_TEXT UNDER STUDY_
April 7 (Bloomberg) -- Current-account and fiscal deficits as well as growing political risks may prove a “toxic cocktail” for the pound’s world-beating gains, according to Royal Bank of Scotland Group Plc.
Investors should sell the U.K. currency against the dollar on a “tactical” basis, Paul Robson, a London-based senior strategist at the U.K.’s biggest state-owned lender, said by phone today. Robson correctly predicted at the end of January that sterling would add to gains versus the dollar that made it the best performer among major peers in the past 12 months. The pound broke a run of four straight losses against the dollar today and was little changed against the euro.
“Over the next 12 months, rising political risk and less favorable moves in rate spreads may see more intense focus on the twin deficits,” Robson wrote in an e-mailed note. “This is a potentially toxic cocktail for sterling. The pound may be slipping through $1.60 toward the end of the summer,” he said in a later phone interview. RBS is the seventh-largest currency trader, according to Euromoney Institutional Investor Plc.

_TASK REQUIREMENTS_
1. Reproduce the passage of the article on the pound between "April 7 (Bloomberg)" and "Scotland Group Plc.", inclusive.
2. Carry on the article on the pound from its last sentence.

_COLLECTED DATA_
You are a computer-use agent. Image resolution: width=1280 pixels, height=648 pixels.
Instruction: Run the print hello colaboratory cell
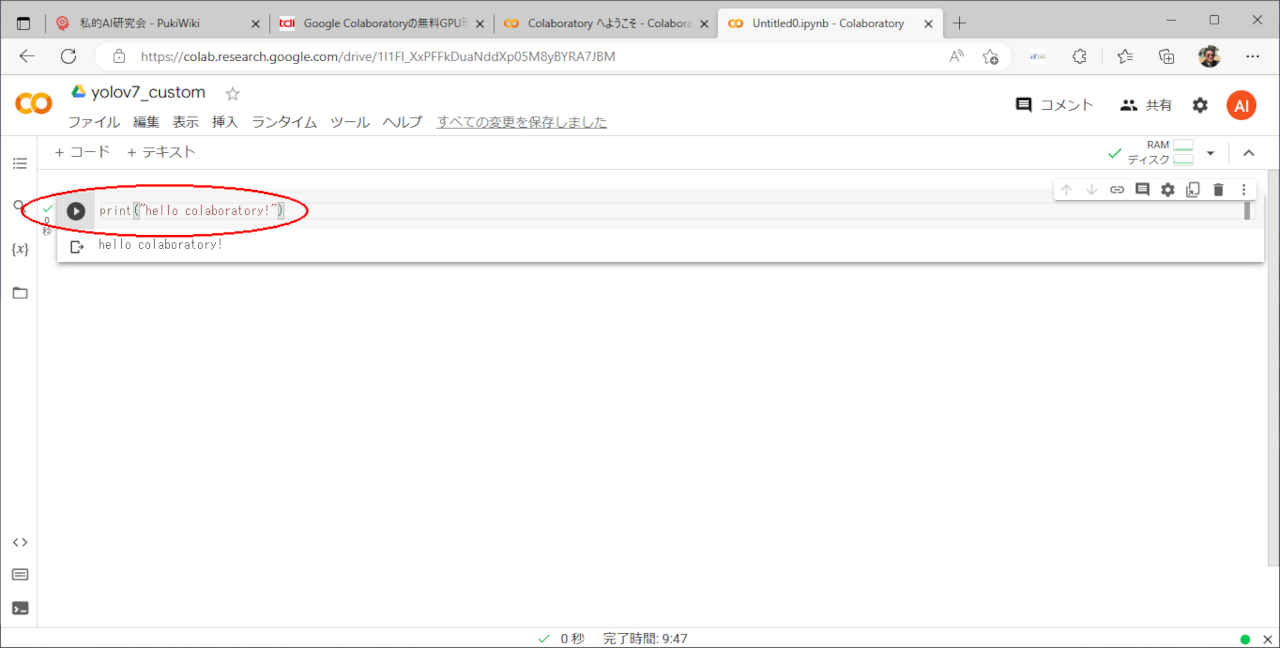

_TASK ANSWERS_
1.
April 7 (Bloomberg) -- Current-account and fiscal deficits as well as growing political risks may prove a “toxic cocktail” for the pound’s world-beating gains, according to Royal Bank of Scotland Group Plc.

2.
Sterling advanced 0.2 percent to $1.6606 at 4:29 p.m. London time after declining 0.4 percent last week, the fourth weekly drop in five. The pound was at 82.74 pence per euro.
Britain’s currency fell against the greenback last week on signs the recovery is losing momentum. House prices dropped in March, according to an April 4 report from the Halifax unit of Lloyds Banking Group Plc. A gauge of service industries also declined in March, Markit Economics said on April 3.
The country’s current-account deficit, which measures the total imports and exports of goods, services and financial transfers, was at 22.4 billion pounds in the fourth quarter, compared with a record of 22.8 billion pounds in the previous three months, according to the latest report on March 28.
The Office for Budget Responsibility projects the underlying fiscal deficit this year will be 6.6 percent and 5.5 percent next year.
Voters will go to the polls for a general election in May next year.
Improving economic data has prompted bets the Bank of England, which meets this week, will bring forward plans to increase interest rates. The U.K. currency rallied 9.7 percent in the past 12 months, the best performer among 10 developed-nation currencies tracked by Bloomberg Correlation-Weighted Indexes. The dollar climbed 0.4 percent and the euro appreciated 6.9 percent.
“The pound may have fully priced the good economic news, with markets looking for a February or March first Bank of England’s rate increase,” RBS’s Robson said.
All 50 analysts in a Bloomberg survey predict Bank of England policy makers will keep the benchmark rate unchanged at a record-low 0.5 percent. The decision is due on April 10.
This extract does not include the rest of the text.